SHORT EXERCISE. Repeat the following material verbatim, beginning at the line that contains "This screenshot has width=1280, height=720." and stopping after the line that contains "center [32, 153].".

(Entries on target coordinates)
------------------------------------------------
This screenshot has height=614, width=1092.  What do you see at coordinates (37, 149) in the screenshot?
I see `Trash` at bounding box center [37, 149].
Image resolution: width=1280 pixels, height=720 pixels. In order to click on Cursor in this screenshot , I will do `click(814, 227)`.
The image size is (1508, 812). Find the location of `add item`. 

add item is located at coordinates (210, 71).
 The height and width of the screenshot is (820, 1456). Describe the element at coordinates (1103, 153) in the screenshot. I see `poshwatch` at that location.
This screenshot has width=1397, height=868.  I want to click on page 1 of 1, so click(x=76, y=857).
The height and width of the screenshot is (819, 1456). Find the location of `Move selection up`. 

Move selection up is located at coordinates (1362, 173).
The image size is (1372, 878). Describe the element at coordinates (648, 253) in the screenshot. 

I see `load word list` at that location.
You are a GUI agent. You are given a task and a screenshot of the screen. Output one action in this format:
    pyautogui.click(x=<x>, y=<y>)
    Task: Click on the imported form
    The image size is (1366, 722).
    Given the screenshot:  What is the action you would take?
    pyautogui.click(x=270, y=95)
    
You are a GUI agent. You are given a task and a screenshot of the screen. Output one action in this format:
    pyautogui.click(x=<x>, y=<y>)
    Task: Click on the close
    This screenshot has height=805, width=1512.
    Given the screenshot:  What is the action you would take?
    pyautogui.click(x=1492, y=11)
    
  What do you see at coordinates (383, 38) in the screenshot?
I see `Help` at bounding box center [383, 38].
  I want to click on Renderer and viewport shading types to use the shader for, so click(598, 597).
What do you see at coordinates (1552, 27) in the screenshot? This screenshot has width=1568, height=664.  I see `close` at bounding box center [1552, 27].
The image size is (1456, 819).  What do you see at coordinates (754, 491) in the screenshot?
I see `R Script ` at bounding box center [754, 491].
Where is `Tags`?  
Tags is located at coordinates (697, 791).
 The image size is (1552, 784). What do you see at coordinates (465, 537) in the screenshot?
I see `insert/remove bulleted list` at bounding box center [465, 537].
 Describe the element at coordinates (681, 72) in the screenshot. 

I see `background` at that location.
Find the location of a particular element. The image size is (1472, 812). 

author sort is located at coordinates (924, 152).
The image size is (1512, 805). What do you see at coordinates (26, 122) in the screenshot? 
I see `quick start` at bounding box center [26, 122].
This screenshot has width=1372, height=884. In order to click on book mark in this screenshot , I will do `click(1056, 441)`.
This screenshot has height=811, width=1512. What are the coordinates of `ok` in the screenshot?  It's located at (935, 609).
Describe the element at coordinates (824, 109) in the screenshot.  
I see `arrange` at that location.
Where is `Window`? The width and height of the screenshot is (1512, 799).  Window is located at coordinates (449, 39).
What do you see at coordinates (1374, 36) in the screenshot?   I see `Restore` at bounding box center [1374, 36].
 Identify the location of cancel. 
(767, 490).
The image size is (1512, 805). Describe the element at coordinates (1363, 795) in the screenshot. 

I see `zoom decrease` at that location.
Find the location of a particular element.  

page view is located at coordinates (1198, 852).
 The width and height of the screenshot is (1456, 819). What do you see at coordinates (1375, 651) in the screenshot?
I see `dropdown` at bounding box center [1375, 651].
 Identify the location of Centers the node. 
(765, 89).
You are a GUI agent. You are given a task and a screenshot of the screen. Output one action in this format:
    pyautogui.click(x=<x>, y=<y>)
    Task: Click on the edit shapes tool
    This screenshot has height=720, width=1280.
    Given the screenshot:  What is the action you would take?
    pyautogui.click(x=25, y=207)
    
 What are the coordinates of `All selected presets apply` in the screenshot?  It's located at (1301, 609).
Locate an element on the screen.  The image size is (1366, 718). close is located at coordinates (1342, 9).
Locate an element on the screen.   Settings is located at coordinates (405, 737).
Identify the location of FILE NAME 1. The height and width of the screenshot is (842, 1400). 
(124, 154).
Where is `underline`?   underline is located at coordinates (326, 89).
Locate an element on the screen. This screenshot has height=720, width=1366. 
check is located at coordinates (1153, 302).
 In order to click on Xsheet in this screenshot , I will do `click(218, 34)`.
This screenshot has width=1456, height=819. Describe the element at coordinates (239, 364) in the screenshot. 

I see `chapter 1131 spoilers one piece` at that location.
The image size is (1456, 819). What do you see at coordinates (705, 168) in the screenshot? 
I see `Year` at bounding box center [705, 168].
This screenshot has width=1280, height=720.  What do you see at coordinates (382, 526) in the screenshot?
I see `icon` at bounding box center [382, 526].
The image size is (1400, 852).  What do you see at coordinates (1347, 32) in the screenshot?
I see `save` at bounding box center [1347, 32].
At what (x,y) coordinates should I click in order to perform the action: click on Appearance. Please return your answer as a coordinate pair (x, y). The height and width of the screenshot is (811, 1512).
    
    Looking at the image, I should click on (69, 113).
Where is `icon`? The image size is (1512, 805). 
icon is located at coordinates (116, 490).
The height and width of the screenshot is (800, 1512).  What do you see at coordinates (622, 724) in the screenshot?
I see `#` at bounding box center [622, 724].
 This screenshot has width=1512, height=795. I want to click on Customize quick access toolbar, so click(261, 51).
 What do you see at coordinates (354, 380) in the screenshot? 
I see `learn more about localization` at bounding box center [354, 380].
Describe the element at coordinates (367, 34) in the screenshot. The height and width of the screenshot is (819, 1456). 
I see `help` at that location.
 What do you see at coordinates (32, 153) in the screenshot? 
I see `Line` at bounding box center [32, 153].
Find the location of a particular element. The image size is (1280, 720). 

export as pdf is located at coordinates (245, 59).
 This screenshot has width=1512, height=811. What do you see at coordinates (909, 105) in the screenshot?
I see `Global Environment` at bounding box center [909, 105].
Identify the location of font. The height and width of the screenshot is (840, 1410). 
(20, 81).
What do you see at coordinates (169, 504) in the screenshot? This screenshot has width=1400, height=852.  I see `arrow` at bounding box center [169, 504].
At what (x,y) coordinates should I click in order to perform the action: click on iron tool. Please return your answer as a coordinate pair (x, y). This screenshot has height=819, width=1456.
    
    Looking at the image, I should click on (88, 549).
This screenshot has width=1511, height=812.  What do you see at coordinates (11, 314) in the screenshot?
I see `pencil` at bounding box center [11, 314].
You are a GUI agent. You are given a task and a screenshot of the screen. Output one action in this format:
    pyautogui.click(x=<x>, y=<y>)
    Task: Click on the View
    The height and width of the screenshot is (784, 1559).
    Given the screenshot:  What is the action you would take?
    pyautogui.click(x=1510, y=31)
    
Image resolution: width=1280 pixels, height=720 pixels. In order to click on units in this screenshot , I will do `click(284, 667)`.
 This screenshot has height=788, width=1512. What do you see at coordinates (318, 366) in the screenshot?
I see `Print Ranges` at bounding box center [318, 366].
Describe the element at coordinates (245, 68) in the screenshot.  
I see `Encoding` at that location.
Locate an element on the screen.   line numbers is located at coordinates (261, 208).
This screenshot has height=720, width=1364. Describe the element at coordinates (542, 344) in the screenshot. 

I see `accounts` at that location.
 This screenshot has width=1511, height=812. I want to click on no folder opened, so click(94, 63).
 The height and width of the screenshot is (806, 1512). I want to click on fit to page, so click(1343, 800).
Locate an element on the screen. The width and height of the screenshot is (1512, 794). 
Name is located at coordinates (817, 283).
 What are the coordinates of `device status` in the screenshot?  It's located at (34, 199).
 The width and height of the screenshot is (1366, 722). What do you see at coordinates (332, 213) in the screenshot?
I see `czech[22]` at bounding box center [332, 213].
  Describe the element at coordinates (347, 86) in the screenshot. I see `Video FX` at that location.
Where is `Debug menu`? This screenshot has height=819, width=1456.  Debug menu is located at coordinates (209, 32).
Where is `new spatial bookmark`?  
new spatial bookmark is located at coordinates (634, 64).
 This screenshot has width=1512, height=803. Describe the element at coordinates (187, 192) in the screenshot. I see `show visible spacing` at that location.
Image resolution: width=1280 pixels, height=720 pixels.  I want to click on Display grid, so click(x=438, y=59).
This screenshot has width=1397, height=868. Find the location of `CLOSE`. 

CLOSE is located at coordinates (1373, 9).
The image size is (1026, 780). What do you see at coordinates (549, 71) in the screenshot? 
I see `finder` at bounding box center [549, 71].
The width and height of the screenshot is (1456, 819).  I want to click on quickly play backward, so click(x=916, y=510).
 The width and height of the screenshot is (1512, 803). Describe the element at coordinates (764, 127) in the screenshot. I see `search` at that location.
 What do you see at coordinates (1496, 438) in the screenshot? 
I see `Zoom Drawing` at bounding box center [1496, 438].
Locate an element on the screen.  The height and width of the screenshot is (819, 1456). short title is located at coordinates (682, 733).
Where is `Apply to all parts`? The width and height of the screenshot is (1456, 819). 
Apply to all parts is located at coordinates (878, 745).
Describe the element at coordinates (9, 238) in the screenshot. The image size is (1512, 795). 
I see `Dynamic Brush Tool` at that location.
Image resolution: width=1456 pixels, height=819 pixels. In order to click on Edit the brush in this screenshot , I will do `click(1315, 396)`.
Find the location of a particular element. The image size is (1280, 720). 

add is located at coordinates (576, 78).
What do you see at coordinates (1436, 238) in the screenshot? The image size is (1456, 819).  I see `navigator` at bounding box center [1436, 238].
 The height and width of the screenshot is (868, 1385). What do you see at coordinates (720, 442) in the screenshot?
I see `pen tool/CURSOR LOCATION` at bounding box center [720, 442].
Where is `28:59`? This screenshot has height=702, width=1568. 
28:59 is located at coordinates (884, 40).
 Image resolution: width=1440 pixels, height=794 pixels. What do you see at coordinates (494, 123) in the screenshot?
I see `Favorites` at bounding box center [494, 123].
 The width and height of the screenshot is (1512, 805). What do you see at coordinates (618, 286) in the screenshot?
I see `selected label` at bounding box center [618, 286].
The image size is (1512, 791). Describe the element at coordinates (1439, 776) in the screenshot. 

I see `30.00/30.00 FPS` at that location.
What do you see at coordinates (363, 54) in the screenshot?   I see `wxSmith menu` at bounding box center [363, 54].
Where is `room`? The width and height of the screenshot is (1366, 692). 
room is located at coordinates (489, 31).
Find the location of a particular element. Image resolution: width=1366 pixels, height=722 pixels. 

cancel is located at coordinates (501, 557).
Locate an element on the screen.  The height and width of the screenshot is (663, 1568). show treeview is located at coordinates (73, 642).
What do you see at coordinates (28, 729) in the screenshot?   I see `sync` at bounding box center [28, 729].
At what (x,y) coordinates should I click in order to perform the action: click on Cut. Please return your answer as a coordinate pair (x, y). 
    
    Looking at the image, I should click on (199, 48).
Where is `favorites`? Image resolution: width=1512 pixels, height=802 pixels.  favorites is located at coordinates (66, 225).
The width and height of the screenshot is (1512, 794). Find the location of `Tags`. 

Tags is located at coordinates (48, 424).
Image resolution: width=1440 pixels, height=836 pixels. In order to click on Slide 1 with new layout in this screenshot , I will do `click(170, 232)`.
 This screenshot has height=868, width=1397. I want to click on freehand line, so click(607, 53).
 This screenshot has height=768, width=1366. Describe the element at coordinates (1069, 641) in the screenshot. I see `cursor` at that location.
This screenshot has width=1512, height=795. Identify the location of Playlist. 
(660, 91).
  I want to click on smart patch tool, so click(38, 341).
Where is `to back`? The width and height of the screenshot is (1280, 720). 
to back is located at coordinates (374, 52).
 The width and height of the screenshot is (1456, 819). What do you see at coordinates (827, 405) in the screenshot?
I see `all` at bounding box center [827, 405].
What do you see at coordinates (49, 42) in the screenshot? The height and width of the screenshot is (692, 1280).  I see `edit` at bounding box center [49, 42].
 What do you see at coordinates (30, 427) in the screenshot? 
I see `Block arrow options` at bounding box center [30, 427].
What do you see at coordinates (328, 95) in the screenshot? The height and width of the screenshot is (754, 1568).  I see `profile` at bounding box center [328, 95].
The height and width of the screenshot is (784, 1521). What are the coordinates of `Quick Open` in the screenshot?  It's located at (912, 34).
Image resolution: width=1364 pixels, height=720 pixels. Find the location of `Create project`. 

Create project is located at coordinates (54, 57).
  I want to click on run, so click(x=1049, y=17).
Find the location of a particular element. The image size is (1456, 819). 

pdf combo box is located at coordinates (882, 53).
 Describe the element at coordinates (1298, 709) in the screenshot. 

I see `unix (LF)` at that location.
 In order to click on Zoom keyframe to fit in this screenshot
------------------------------------------------
EXERCISE RESPONSE.
This screenshot has width=1280, height=720.  What do you see at coordinates (382, 526) in the screenshot?
I see `icon` at bounding box center [382, 526].
The image size is (1400, 852).  What do you see at coordinates (1347, 32) in the screenshot?
I see `save` at bounding box center [1347, 32].
At what (x,y) coordinates should I click in order to perform the action: click on Appearance. Please return your answer as a coordinate pair (x, y). The height and width of the screenshot is (811, 1512).
    
    Looking at the image, I should click on (69, 113).
Where is `icon`? The image size is (1512, 805). 
icon is located at coordinates (116, 490).
The height and width of the screenshot is (800, 1512).  What do you see at coordinates (622, 724) in the screenshot?
I see `#` at bounding box center [622, 724].
 This screenshot has width=1512, height=795. I want to click on Customize quick access toolbar, so click(261, 51).
 What do you see at coordinates (354, 380) in the screenshot? 
I see `learn more about localization` at bounding box center [354, 380].
Describe the element at coordinates (367, 34) in the screenshot. The height and width of the screenshot is (819, 1456). 
I see `help` at that location.
 What do you see at coordinates (32, 153) in the screenshot? 
I see `Line` at bounding box center [32, 153].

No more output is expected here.